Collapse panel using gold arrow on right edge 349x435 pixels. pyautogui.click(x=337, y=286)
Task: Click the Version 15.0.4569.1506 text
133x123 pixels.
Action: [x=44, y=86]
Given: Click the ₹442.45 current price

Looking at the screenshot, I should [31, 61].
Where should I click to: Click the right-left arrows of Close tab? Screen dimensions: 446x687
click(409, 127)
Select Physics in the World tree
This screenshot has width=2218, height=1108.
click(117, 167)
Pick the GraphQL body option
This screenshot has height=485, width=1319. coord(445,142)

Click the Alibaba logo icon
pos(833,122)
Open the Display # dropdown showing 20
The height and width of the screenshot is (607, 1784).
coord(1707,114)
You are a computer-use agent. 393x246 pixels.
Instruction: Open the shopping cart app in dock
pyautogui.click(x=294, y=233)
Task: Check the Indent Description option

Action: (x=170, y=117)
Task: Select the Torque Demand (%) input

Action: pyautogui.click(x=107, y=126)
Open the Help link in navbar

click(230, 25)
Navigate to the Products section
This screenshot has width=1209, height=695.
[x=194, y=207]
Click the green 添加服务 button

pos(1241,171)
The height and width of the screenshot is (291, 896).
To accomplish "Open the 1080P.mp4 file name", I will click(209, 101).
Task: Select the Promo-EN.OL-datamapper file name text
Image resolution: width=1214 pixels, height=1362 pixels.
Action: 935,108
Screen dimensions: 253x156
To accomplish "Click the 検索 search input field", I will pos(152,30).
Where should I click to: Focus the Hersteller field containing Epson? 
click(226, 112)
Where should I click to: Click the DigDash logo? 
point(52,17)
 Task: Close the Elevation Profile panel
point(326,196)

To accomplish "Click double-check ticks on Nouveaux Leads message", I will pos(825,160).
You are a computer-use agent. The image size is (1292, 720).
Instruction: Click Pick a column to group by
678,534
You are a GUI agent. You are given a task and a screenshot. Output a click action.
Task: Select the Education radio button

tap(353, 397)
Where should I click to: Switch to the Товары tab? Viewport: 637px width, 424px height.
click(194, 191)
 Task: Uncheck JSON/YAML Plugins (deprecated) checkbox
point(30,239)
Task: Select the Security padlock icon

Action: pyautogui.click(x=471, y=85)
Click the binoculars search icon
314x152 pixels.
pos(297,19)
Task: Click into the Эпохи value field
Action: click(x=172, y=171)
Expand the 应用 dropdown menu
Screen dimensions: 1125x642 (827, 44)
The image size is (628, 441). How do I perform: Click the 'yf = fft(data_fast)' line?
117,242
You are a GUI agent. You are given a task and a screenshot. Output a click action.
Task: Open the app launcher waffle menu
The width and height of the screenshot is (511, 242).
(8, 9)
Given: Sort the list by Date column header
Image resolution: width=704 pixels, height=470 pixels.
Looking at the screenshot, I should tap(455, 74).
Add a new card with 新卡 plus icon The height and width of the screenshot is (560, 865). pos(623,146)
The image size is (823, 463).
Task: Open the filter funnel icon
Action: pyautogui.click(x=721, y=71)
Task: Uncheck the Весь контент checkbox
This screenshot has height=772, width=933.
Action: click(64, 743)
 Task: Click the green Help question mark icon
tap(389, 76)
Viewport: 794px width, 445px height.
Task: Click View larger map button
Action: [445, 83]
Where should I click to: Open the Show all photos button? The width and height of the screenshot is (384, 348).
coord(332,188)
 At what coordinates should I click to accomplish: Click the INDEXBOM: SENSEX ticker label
++++
→ Work required
What is the JSON list of strings for these records, with each line as one string and blank lines omitted?

→ Response
[
  "Collapse panel using gold arrow on right edge 349x435 pixels. pyautogui.click(x=337, y=286)",
  "Task: Click the Version 15.0.4569.1506 text",
  "133x123 pixels.",
  "Action: [x=44, y=86]",
  "Given: Click the ₹442.45 current price",
  "Looking at the screenshot, I should [31, 61].",
  "Where should I click to: Click the right-left arrows of Close tab? Screen dimensions: 446x687",
  "click(409, 127)",
  "Select Physics in the World tree",
  "This screenshot has width=2218, height=1108.",
  "click(117, 167)",
  "Pick the GraphQL body option",
  "This screenshot has height=485, width=1319. coord(445,142)",
  "Click the Alibaba logo icon",
  "pos(833,122)",
  "Open the Display # dropdown showing 20",
  "The height and width of the screenshot is (607, 1784).",
  "coord(1707,114)",
  "You are a computer-use agent. 393x246 pixels.",
  "Instruction: Open the shopping cart app in dock",
  "pyautogui.click(x=294, y=233)",
  "Task: Check the Indent Description option",
  "Action: (x=170, y=117)",
  "Task: Select the Torque Demand (%) input",
  "Action: pyautogui.click(x=107, y=126)",
  "Open the Help link in navbar",
  "click(230, 25)",
  "Navigate to the Products section",
  "This screenshot has width=1209, height=695.",
  "[x=194, y=207]",
  "Click the green 添加服务 button",
  "pos(1241,171)",
  "The height and width of the screenshot is (291, 896).",
  "To accomplish \"Open the 1080P.mp4 file name\", I will click(209, 101).",
  "Task: Select the Promo-EN.OL-datamapper file name text",
  "Image resolution: width=1214 pixels, height=1362 pixels.",
  "Action: 935,108",
  "Screen dimensions: 253x156",
  "To accomplish \"Click the 検索 search input field\", I will pos(152,30).",
  "Where should I click to: Focus the Hersteller field containing Epson? ",
  "click(226, 112)",
  "Where should I click to: Click the DigDash logo? ",
  "point(52,17)",
  " Task: Close the Elevation Profile panel",
  "point(326,196)",
  "To accomplish \"Click double-check ticks on Nouveaux Leads message\", I will pos(825,160).",
  "You are a computer-use agent. The image size is (1292, 720).",
  "Instruction: Click Pick a column to group by",
  "678,534",
  "You are a GUI agent. You are given a task and a screenshot. Output a click action.",
  "Task: Select the Education radio button",
  "tap(353, 397)",
  "Where should I click to: Switch to the Товары tab? Viewport: 637px width, 424px height.",
  "click(194, 191)",
  " Task: Uncheck JSON/YAML Plugins (deprecated) checkbox",
  "point(30,239)",
  "Task: Select the Security padlock icon",
  "Action: pyautogui.click(x=471, y=85)",
  "Click the binoculars search icon",
  "314x152 pixels.",
  "pos(297,19)",
  "Task: Click into the Эпохи value field",
  "Action: click(x=172, y=171)",
  "Expand the 应用 dropdown menu",
  "Screen dimensions: 1125x642 (827, 44)",
  "The image size is (628, 441). How do I perform: Click the 'yf = fft(data_fast)' line?",
  "117,242",
  "You are a GUI agent. You are given a task and a screenshot. Output a click action.",
  "Task: Open the app launcher waffle menu",
  "The width and height of the screenshot is (511, 242).",
  "(8, 9)",
  "Given: Sort the list by Date column header",
  "Image resolution: width=704 pixels, height=470 pixels.",
  "Looking at the screenshot, I should tap(455, 74).",
  "Add a new card with 新卡 plus icon The height and width of the screenshot is (560, 865). pos(623,146)",
  "The image size is (823, 463).",
  "Task: Open the filter funnel icon",
  "Action: pyautogui.click(x=721, y=71)",
  "Task: Uncheck the Весь контент checkbox",
  "This screenshot has height=772, width=933.",
  "Action: click(64, 743)",
  " Task: Click the green Help question mark icon",
  "tap(389, 76)",
  "Viewport: 794px width, 445px height.",
  "Task: Click View larger map button",
  "Action: [445, 83]",
  "Where should I click to: Open the Show all photos button? The width and height of the screenshot is (384, 348).",
  "coord(332,188)",
  " At what coordinates should I click to accomplish: Click the INDEXBOM: SENSEX ticker label"
]